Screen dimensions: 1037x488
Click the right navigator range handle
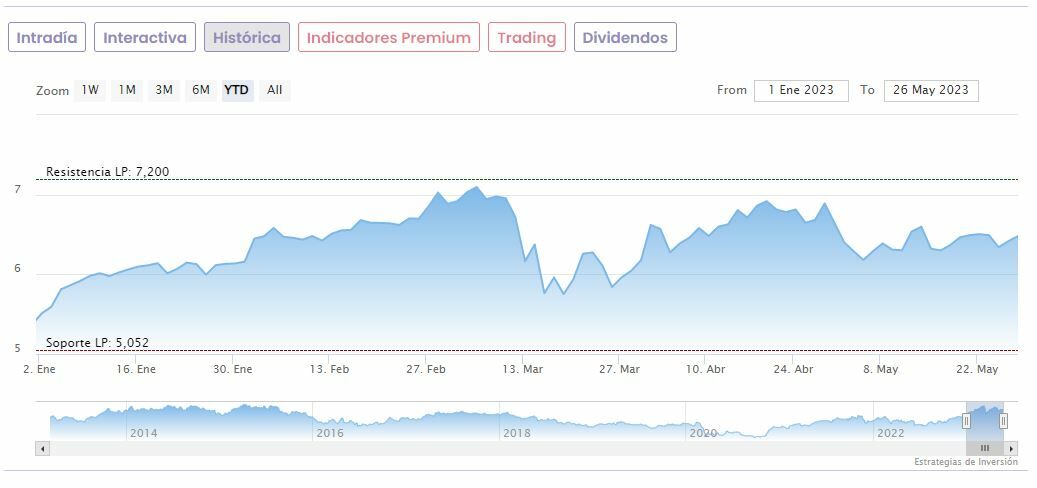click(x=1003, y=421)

--

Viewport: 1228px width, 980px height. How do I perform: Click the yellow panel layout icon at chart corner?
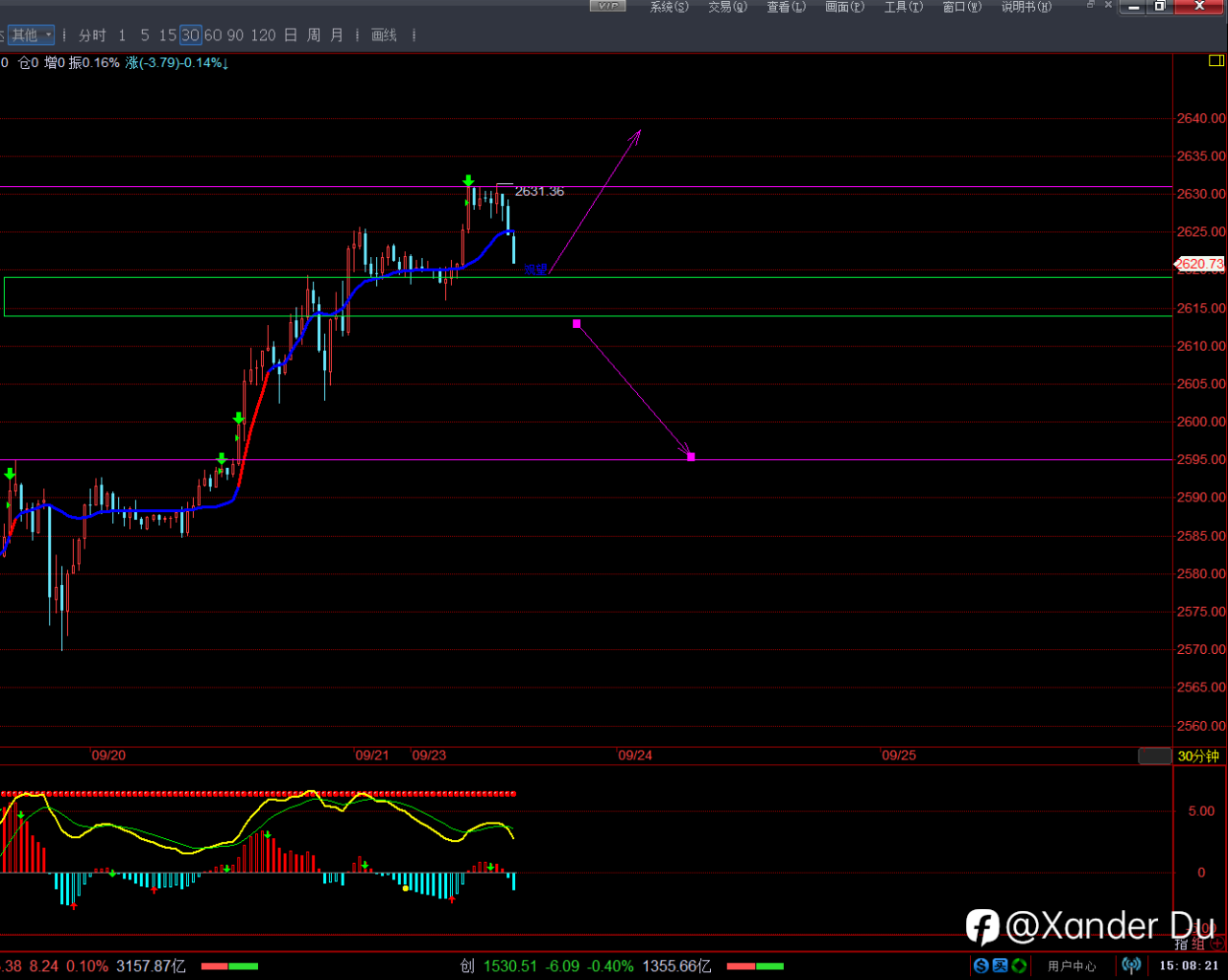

==

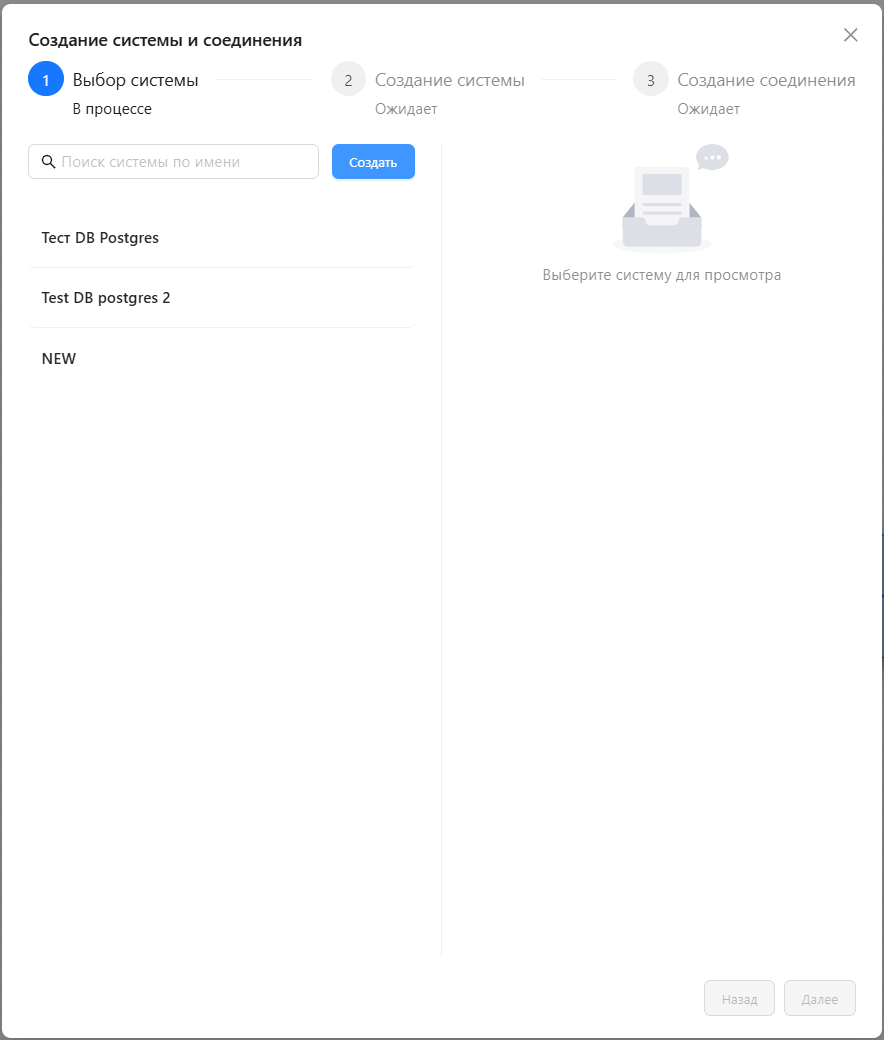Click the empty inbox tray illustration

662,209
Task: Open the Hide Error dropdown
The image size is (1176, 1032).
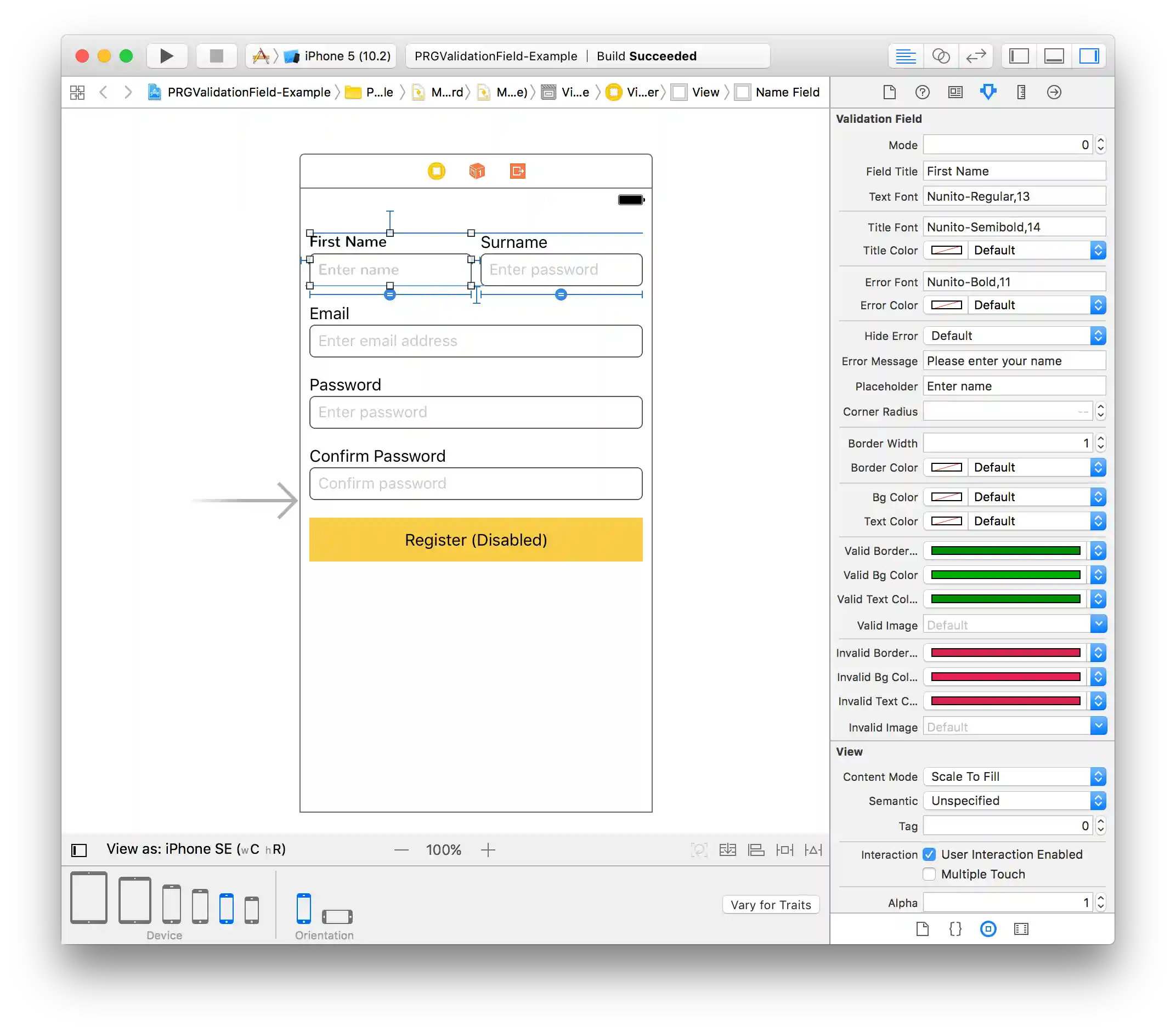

§ **BRIEF**: Please transcribe the items from the line containing "Screen dimensions: 1037x488" through the line containing "click(x=1003, y=421)", keeping both of those lines and leaving out the pictures.

§ **OUTPUT FOR THIS EXERCISE**:
Screen dimensions: 1037x488
Click the right navigator range handle
click(x=1003, y=421)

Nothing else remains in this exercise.